IL COMMENTO di Pier Franco Quaglieni nel centenario della nascita  del Presidente Ciampi (Livorno, 1920 – Roma, 2016)

Malgrado Carlo Azeglio Ciampi fosse da tempo ammalato, la sua scomparsa ha suscitato una forte emozione in tanti italiani. È un fatto raro per un personaggio che fu anche uomo politico e fece scelte ancor oggi contestate.

Fu Presidente della Repubblica dal 1999 al 2006. Una delle presidenze sicuramente più rispettate e senza ombra di macchia, che suscitò un ideale confronto col settennato di Luigi Einaudi, anche lui governatore della Banca d’Italia. Nella sua presidenza giocarono un ruolo da protagonista il segretario generale del Quirinale Gaetano Gifuni, e il consigliere per le relazioni esterne Arrigo Levi. Gifuni, uomo di alta caratura politica e diplomatica, fu sicuramente determinante in molte scelte di Ciampi.

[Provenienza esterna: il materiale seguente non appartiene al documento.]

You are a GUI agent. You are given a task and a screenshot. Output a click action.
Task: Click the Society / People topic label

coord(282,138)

Scelse come senatori a vita l’imprenditore Sergio Pininfarina, il poeta Mario Luzi, la scienziata Premio Nobel Rita Levi Montalcini. Meno convincente fu, per la verità, il laticlavio concesso ad Emilio Colombo, democristiano di lungo corso.

Torino fu per lui un motivo di forte attrazione per il suo passato risorgimentale e giustamente Nerio Nesi gli conferì a Santena il premio “Cavour”. Aveva anche dei legami famigliari con il Piemonte perché la mamma di Ciampi, Maria Masino, apparteneva ad una famiglia cuneese. Andò a far visita a Cuneo con grande entusiasmo e gli fecero incredibilmente anche visitare una mostra su Giolitti non ancora inaugurata. Girò per tutte le province italiane per sentire il polso della situazione e per testimoniare la presenza dello Stato in tutte le realtà.

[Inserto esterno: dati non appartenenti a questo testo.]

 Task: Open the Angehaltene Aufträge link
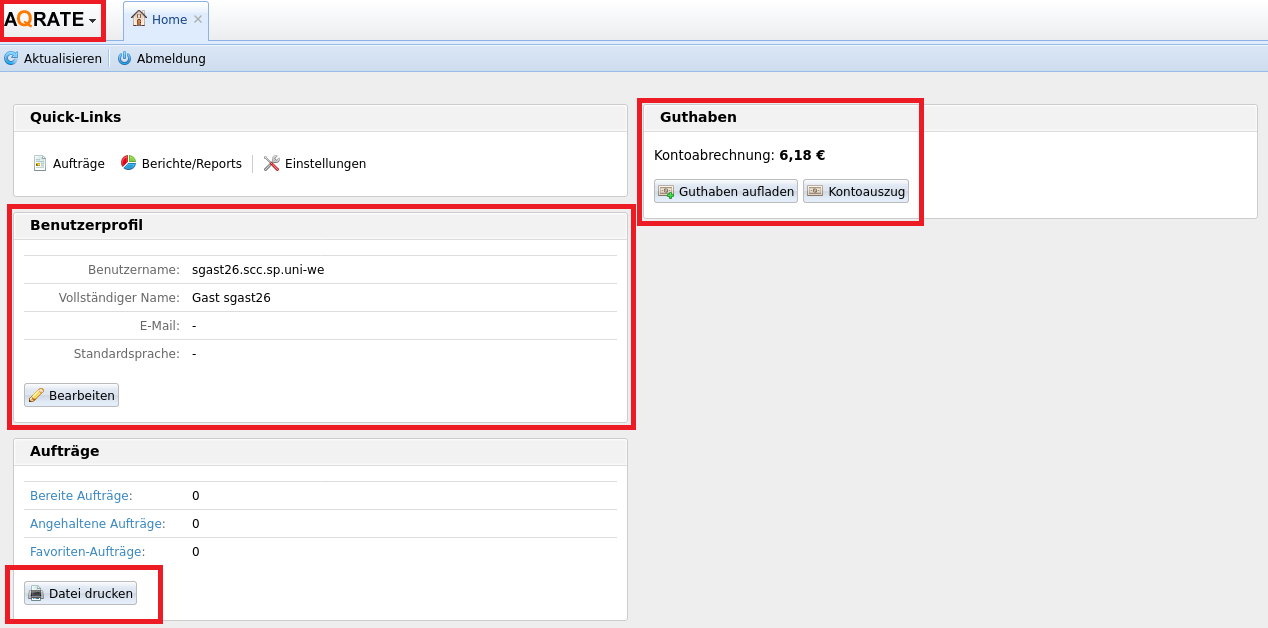(x=97, y=524)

Nel 2001, nel suo viaggio in Piemonte, rese omaggio alle tombe di Cavour a Santena e di Einaudi a Dogliani. Andò a trovare nelle loro abitazioni Norberto Bobbio e Alessandro Galante Garrone, per poi recarsi a rendere omaggio alla statua di Vittorio Emanuele II e a visitare il Museo Nazionale del Risorgimento e la Scuola di Applicazione d’Arma dell’Esercito. Nella sua visita dedicò anche attenzione alla Fondazione Einaudi. Un percorso paradigmatico della presidenza Ciampi.

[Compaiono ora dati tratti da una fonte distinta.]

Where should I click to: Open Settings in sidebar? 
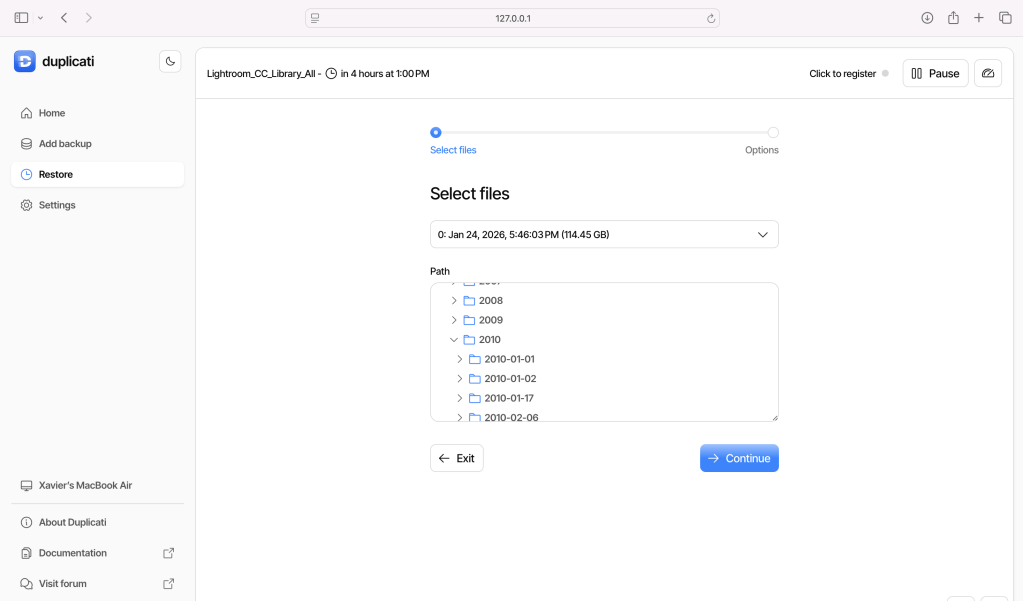[x=57, y=205]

Accettò di presiedere il comitato per i 150 anni dell’Unità d’Italia, ma dovette lasciare l’incarico per le peggiorate condizioni di salute e per la scarsa collaborazione delle forze politiche, alcune delle quali volevano attuare l’austerità solo a spese del Comitato. Fu sostituito da Giuliano Amato con esiti non sempre felici perché le celebrazioni dei 150 anni dell’Unità d’Italia furono in tono decisamente minore.

Sicuramente la presenza di Ciampi avrebbe garantito delle condizioni diverse, anche se va ricordato che ci fu chi mise addirittura in dubbio se dovesse essere giornata festiva il 17 marzo, giorno in cui venne proclamato, a palazzo Carignano, il Regno d’Italia.

Ebbe un grande amico, l’avvocato Paolo Emilio Ferreri, Presidente del Consiglio di reggenza della sede torinese della Banca d’Italia, da  lui nominato Cavaliere di Gran Croce, la massima onorificenza della Repubblica, come Sandro Pertini fece per Emilio Bachi

Con l’avv. Ferreri e il notaio Antonio Maria Maroccofui tra i soci fondatori dell’Associazione dei Cavalieri di Gran Croce creata a Torino e poi “trasferita” a Roma, come tante altre realtà nate sotto la Mole.

Uno dei miei collaboratori al Centro “Pannunzio”, Carlo Guerrieri, mazziniano livornese trapiantato a Torino, era stato allievo al liceo classico di Livorno del giovane prof. Ciampi, che si era laureato alla Normale di Pisa in Lettere, sostenendo l’esame di ammissione con Giovanni Gentile, per poi laurearsi successivamente in Giurisprudenza.

Guerrieri mi parlò spesso del giovane docente, molto timido e del suo entusiasmo per la letteratura italiana e per i valori risorgimentali in anni in cui essi erano totalmente dimenticati, se non aspramente criticati, in modo particolare a Livorno.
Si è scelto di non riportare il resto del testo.